Marten was crouched by the rails near the platform when the lights suddenly came back on. The unexpected brightness startled him, the same as it startled the others. A wave of nervous cries swept through the station. He stepped carefully over the third rail and slipped under the platform overhang, hopefully out of sight from above. Suddenly came the sound of a bullhorn.
“THIS IS THE POLICE.” The amplified male voice echoed through the cavernous station as it had before, first in Portuguese and then English. “EVERYONE WILL STAND UP AND RAISE YOUR HANDS ABOVE YOUR HEAD, THEN WALK SLOWLY TOWARD THE EXIT AT THE FAR END OF THE STATION. LEAVE ANY PERSONAL BELONGINGS BEHIND. DO IT NOW!”
Marten was stunned.

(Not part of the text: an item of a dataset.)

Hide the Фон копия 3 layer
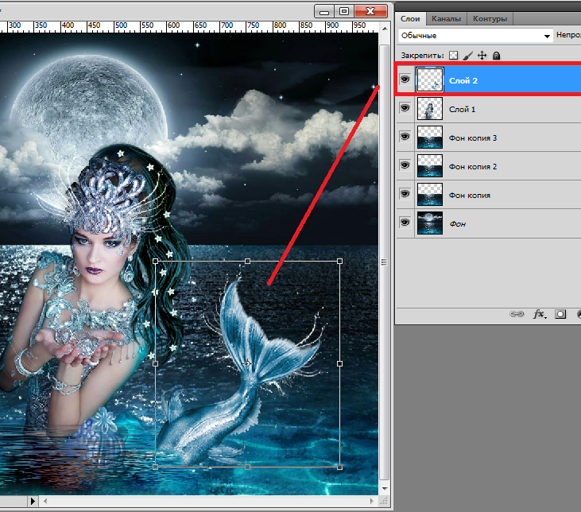 [x=405, y=138]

What tactic was this? What was going on? They couldn’t have captured White and Patrice without his hearing. And neither man was about to walk out with his hands over his head. Instead they would take hostages, and the GOE would know that. His hand slid over the Glock and he crouched further down. The best he could do was stay where he was. He could hear people starting to move and assumed they were doing as they had been told, the GOE screening them as they came out.

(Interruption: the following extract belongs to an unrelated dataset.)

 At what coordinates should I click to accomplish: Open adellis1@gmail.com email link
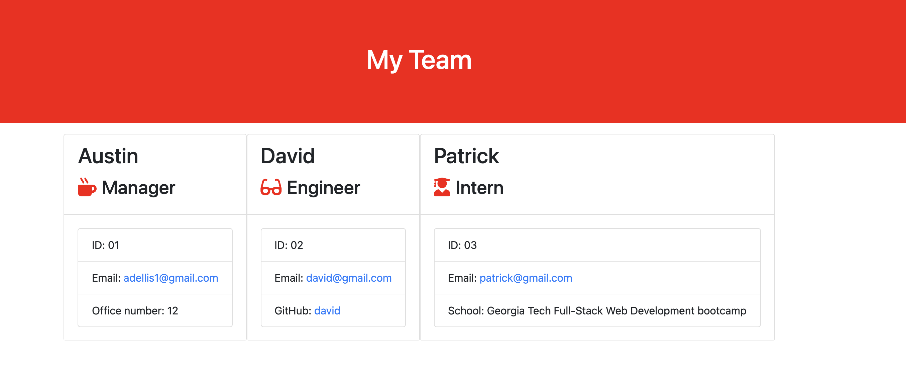click(x=171, y=278)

Maybe White and Patrice were already gone and the police knew it. Escaped through the tunnels and out through a maintenance shaft. They knew Anne and Ryder had made it onto the train and assumed they would be going to Ryder’s plane, the same place White and Patrice would go. And there would be nothing he could do about it because he would be trapped there with GOE sweeping the area the moment the people had left. He took a deep breath and waited, wholly unsure what to do.
Suddenly the station went dark again and the emergency lights came back on.
Christ, he thought. Now what?
“It’s just us now, Mr. Marten.” Conor White’s British-accented voice suddenly came through the radio earpiece he had forgotten he still wore. His manner was calm, even gentle. “I’d like to know who you are. Complex chap, I think. English landscape architect with an American accent. Quite the expert with a handgun. Killing people is relatively easy, but far different when they are trying to kill you first, like Branco’s men in the Jaguar.”
Marten came alert. Who was Branco? Then he thought of the man in the Hotel Lisboa Chiado who’d been playing Anne’s brother just before White came in. Clearly one of his team.
“Carlos Branco. The bearded fellow driving the Alfa Romeo. One of two cars pursuing the ambulance before the incident with the fire truck.”
Marten took out the earpiece and listened in the dark, hoping he could hear White speaking and get some sense of where he was.
“You arranged for the fire alarm to be pulled just after you left the hospital. You nearly had Anne and Congressman Ryder killed in the process. Clever but foolish. You are not perfect.”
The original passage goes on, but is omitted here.